Daily Forex Reports | by Kate Curtis | Wednesday, 06 April 2016 03:37 UTC
AUDNZD broke past the resistance around the 1.1000 major psychological level last month then zoomed up to the 1.1300 levels before showing signs of a pullback. Applying the Fib tool on the latest swing high and low on the daily time frame shows that the 38.2% to 50% levels line up with the broken resistance, which might now hold as support.
Stochastic is already indicating overbought conditions, which suggests that sellers are already exhausted and might be ready to let buyers take over. If so, price could bounce off these Fib levels and make its way back to the previous highs or much higher.
However, the 100 SMA is below the 200 SMA so the path of least resistance is to the downside. This suggests that price might break below the Fibs and go for the swing low at 1.0600.
The RBA decided to keep interest rates unchanged at 2.00% in yesterday's policy statement. Officials gave a mostly upbeat assessment of the economy and reiterated their positive outlook but included a paragraph warning about the potential negative effect of AUD strength.

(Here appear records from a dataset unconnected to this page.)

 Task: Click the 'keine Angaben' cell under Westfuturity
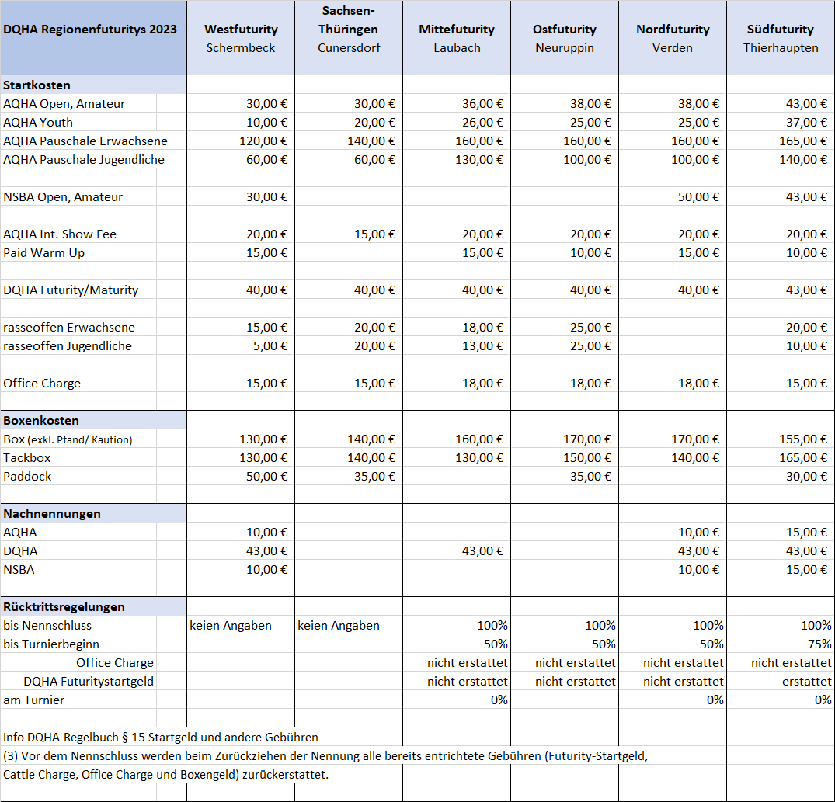click(231, 626)
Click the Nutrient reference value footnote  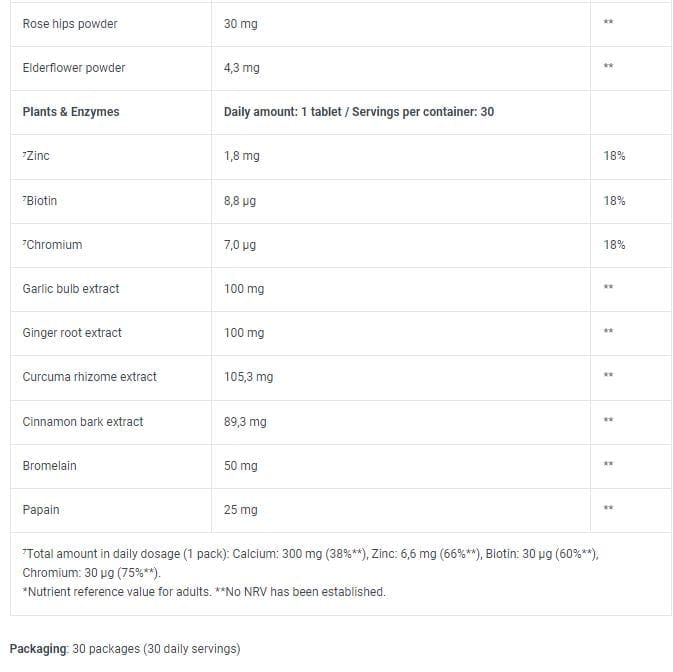pos(204,592)
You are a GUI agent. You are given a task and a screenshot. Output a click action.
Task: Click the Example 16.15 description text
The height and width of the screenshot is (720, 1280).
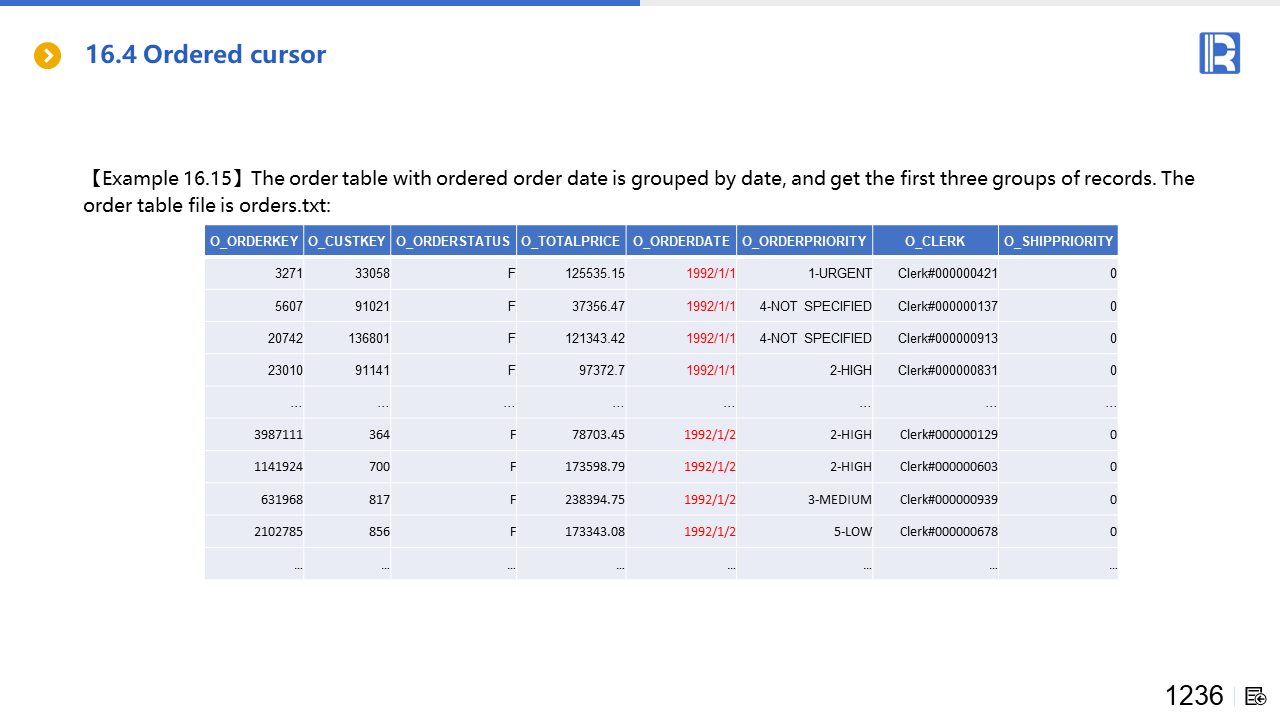click(639, 191)
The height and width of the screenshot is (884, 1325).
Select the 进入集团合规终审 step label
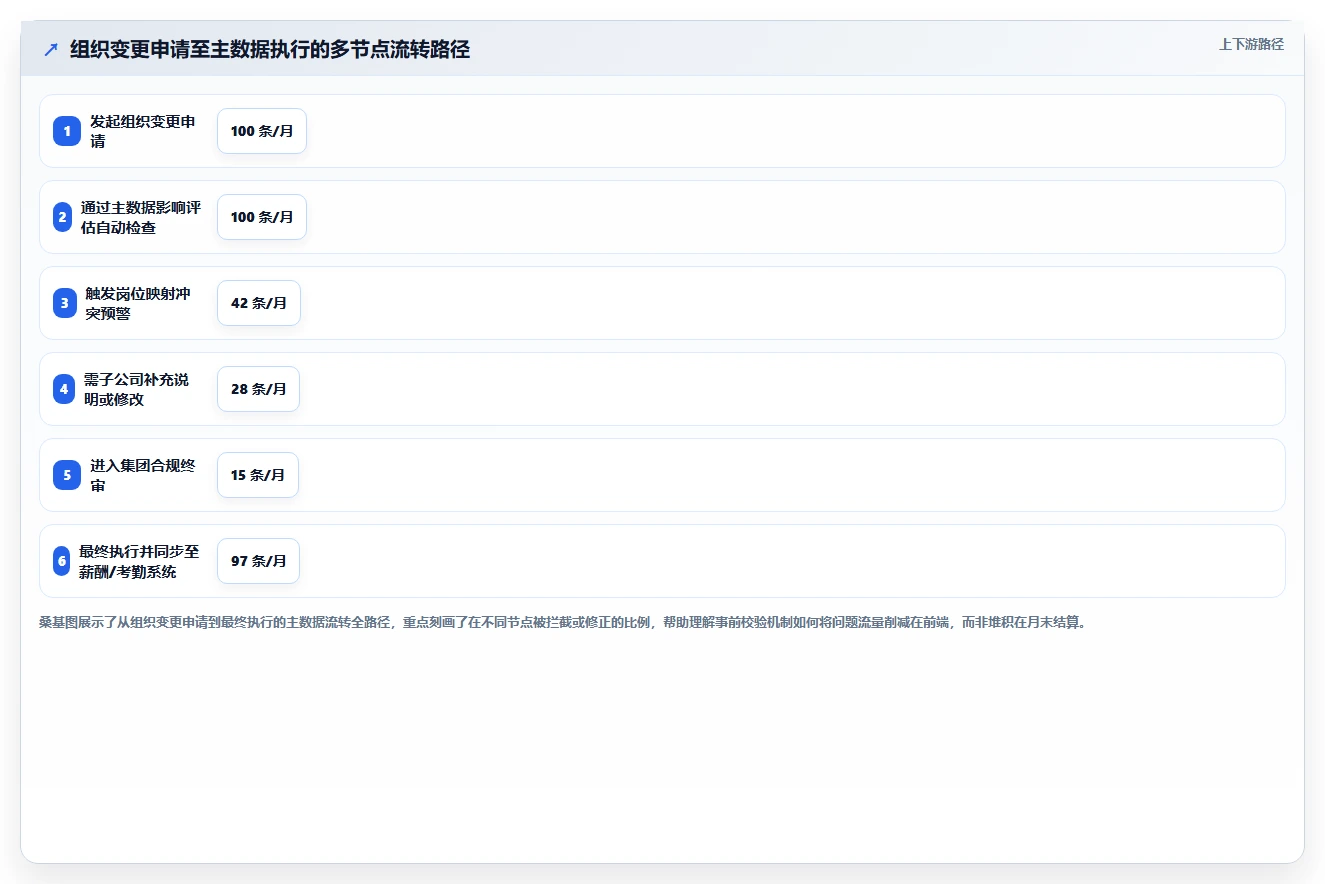coord(144,475)
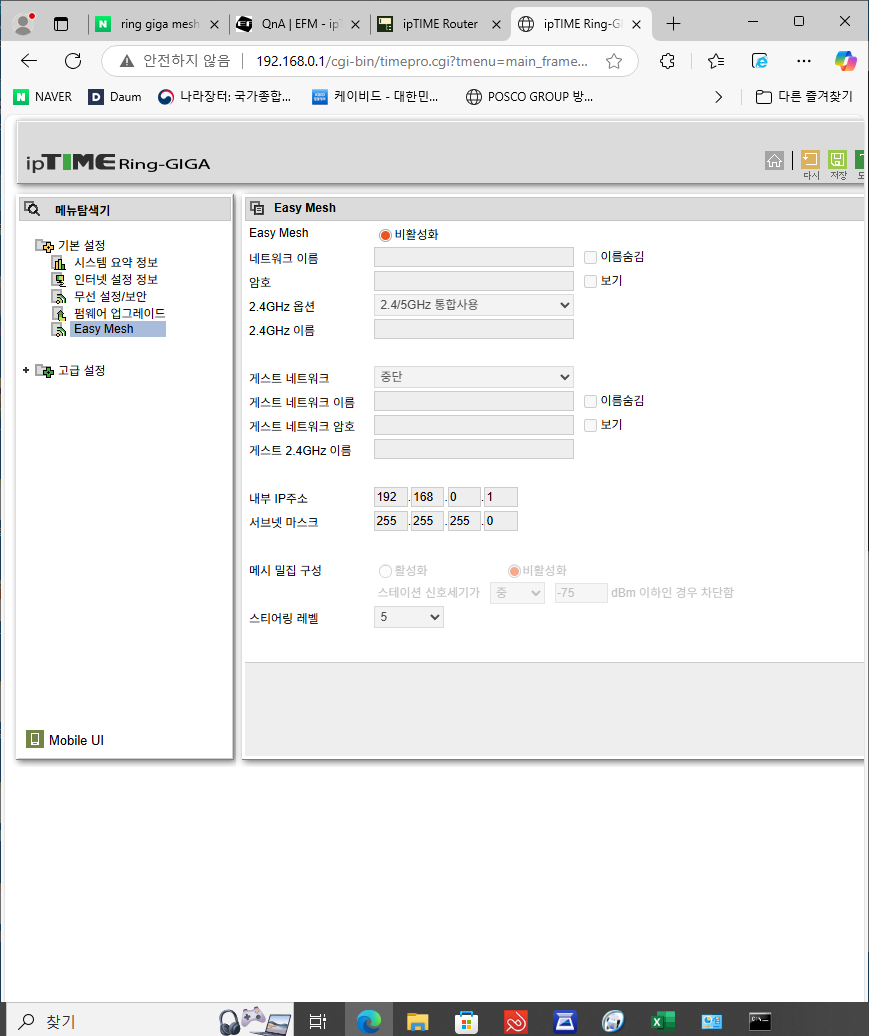This screenshot has height=1036, width=869.
Task: Open 시스템 요약 정보 page
Action: pyautogui.click(x=116, y=262)
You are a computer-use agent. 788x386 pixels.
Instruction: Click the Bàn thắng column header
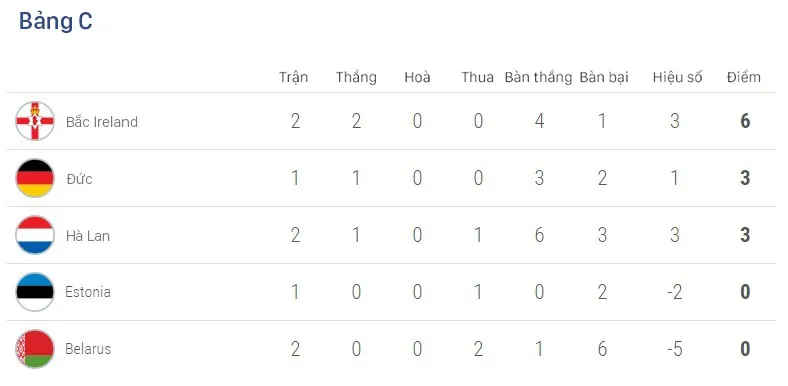coord(538,77)
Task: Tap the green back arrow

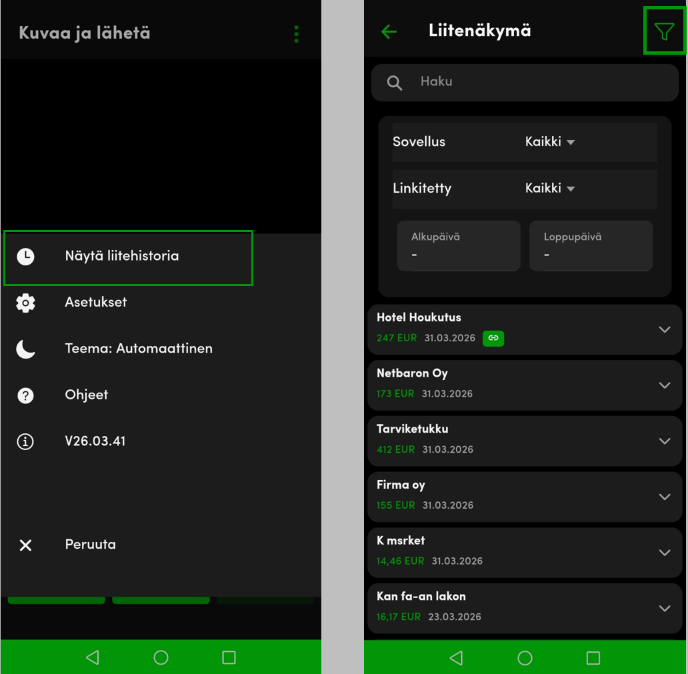Action: 389,32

Meanwhile, the GDT auction in New Zealand showed a 2.1% bounce in milk prices, erasing part of the previous 2.9% slump. Data from New Zealand has been mostly weaker than expected, as ANZ commodity prices posted a sharp decline while business confidence has tanked.
There are no other event risks for both Australia and New Zealand for the rest of the week, although the upcoming FOMC minutes release could spur additional volatility.